What is required »
Could you restate the data word for word?
BEGIN Study material
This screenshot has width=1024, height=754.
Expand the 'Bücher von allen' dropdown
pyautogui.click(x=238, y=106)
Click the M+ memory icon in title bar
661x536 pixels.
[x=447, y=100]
END Study material
Result for this task »
This screenshot has width=1024, height=754.
Expand the 'Bücher von allen' dropdown
pyautogui.click(x=238, y=106)
Click the M+ memory icon in title bar
661x536 pixels.
[x=447, y=100]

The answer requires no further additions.